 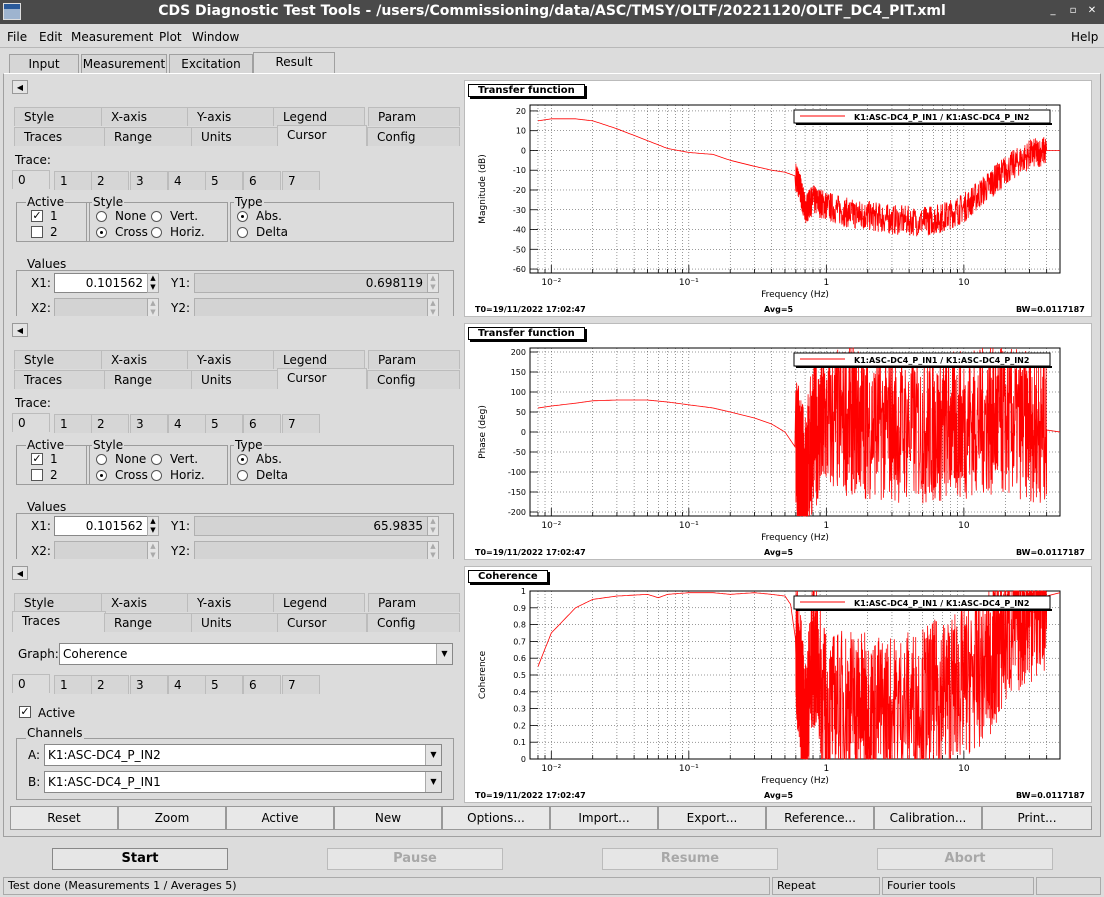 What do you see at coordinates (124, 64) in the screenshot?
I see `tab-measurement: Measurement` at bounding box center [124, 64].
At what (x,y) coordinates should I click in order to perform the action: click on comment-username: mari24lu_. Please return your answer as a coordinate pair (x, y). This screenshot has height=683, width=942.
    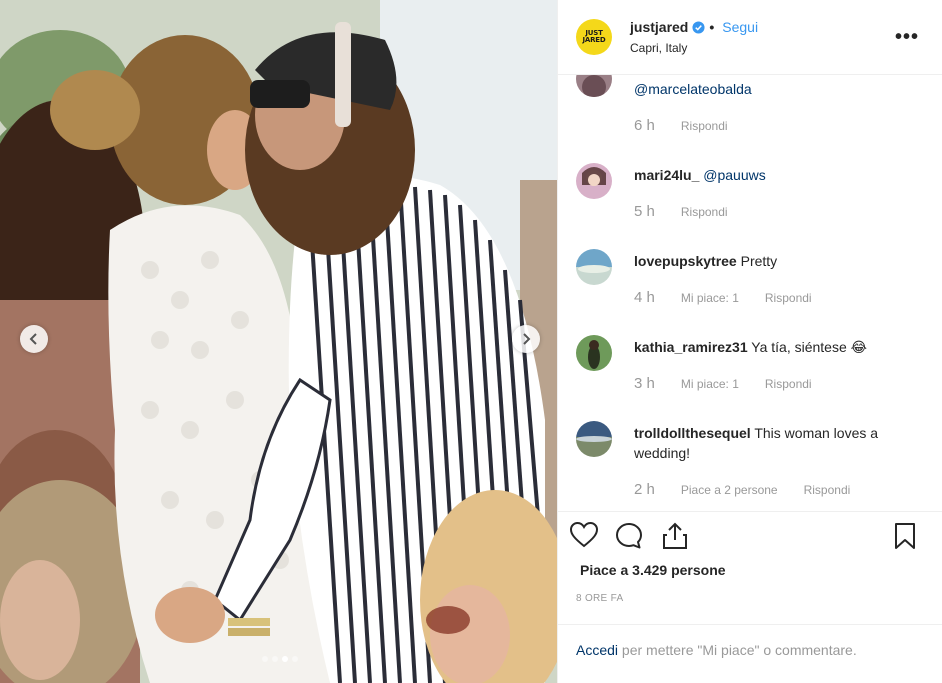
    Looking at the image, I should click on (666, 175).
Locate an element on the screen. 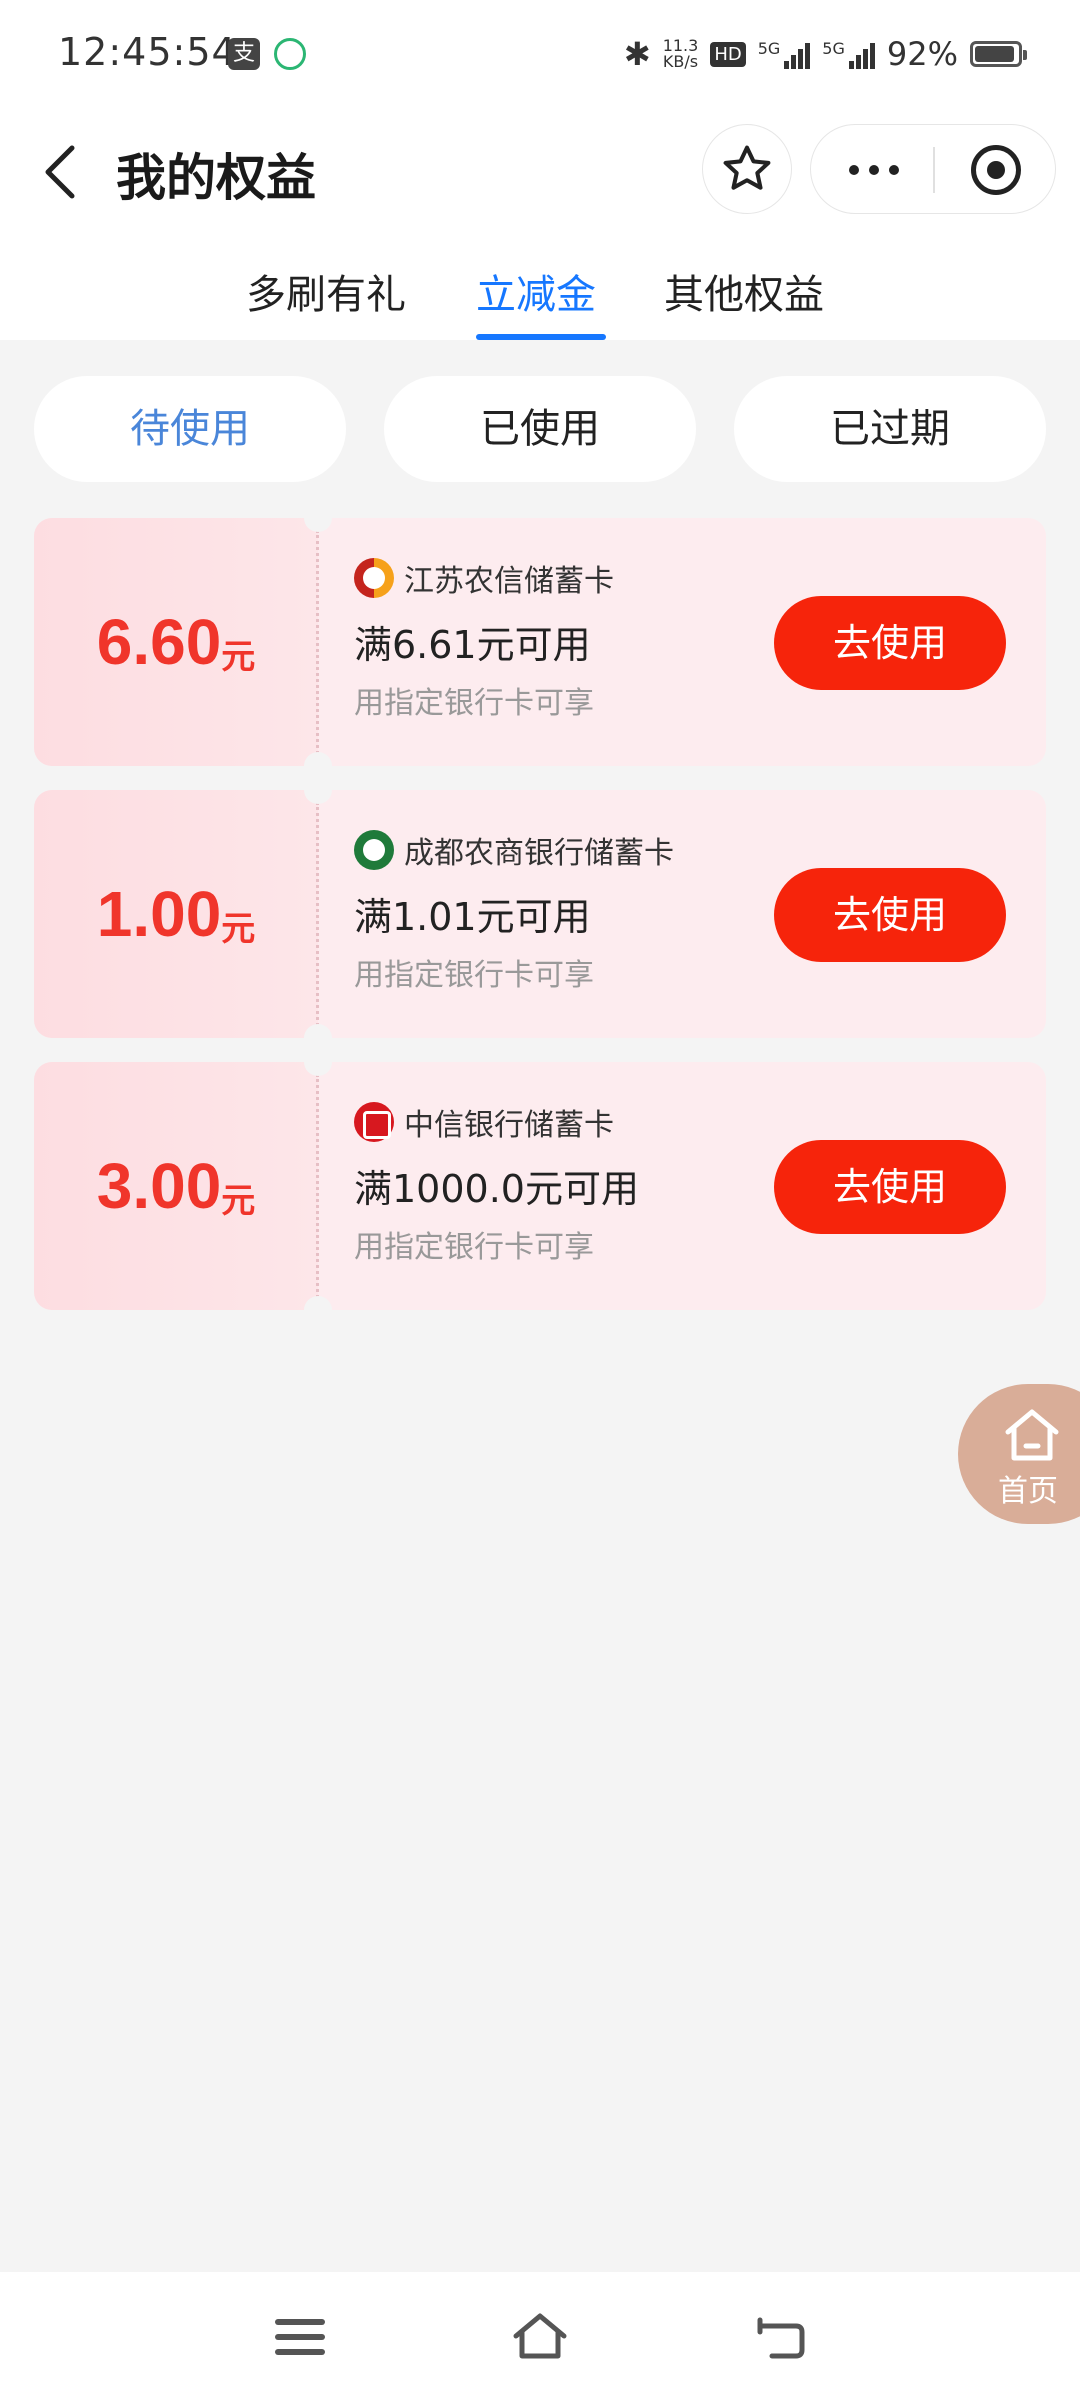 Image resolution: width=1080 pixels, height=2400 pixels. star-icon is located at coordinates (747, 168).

==

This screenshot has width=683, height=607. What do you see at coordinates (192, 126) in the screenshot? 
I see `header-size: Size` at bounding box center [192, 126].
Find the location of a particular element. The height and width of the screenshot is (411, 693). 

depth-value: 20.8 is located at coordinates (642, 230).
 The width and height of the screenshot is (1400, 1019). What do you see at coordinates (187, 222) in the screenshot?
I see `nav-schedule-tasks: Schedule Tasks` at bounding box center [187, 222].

...

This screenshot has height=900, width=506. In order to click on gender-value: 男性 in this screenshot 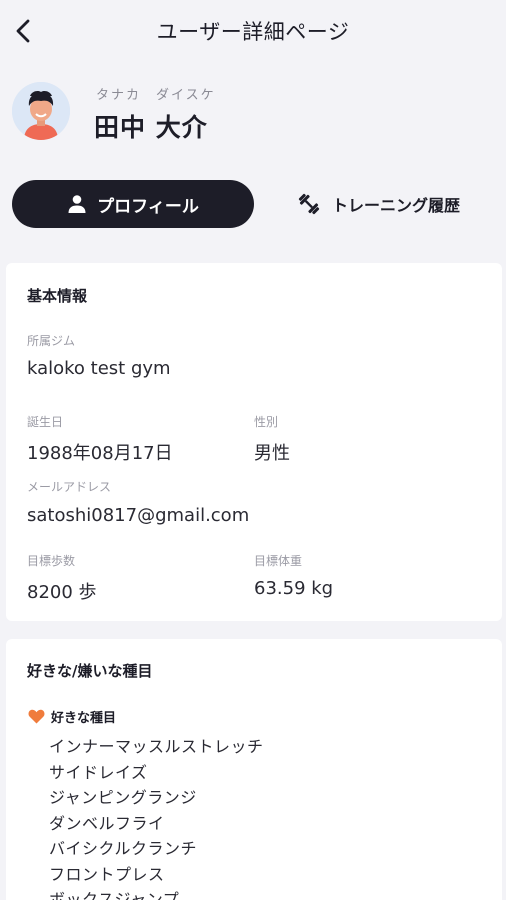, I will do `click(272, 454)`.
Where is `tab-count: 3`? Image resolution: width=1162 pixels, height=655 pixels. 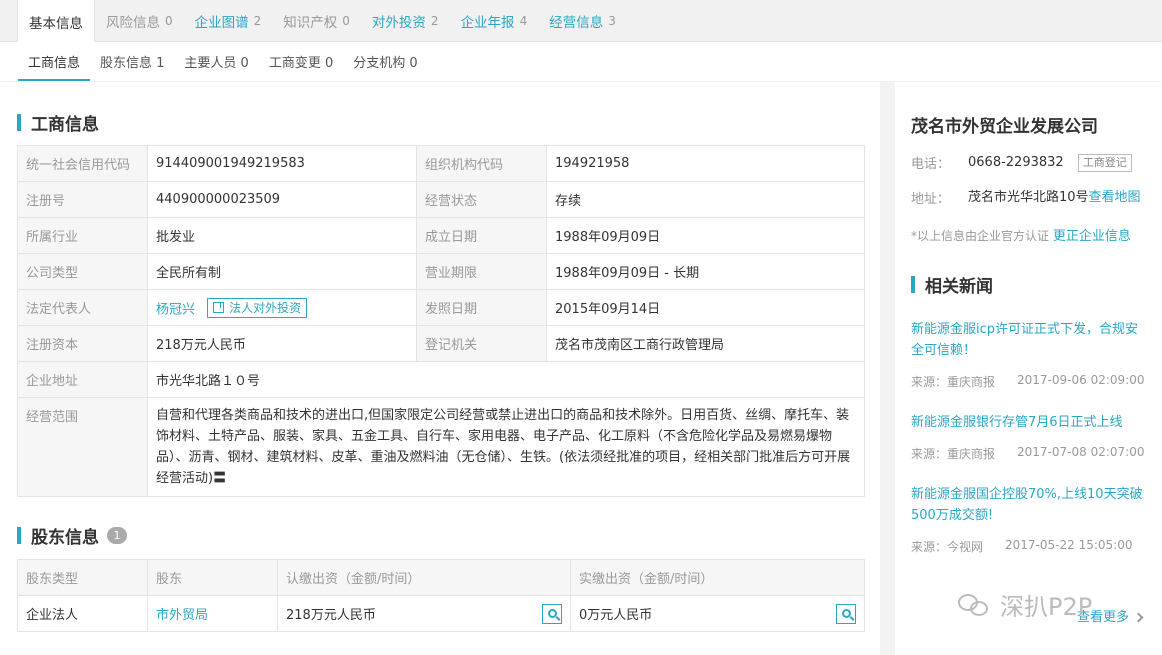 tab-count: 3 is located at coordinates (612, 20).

● **HOW TO COMPLETE THIS TASK**: Rewrite the lines starting at the one containing "What do you see at coordinates (124, 64)" and ending at the one containing "Looking at the" as a numbered list, skipping blank lines and leaving out the pictures.

● **EXERCISE ANSWER**:
1.   What do you see at coordinates (124, 64) in the screenshot?
2. I see `tab-measurement: Measurement` at bounding box center [124, 64].
3. At what (x,y) coordinates should I click in order to perform the action: click on comment-username: mari24lu_. Please return your answer as a coordinate pair (x, y). This screenshot has height=683, width=942.
4.     Looking at the image, I should click on (666, 175).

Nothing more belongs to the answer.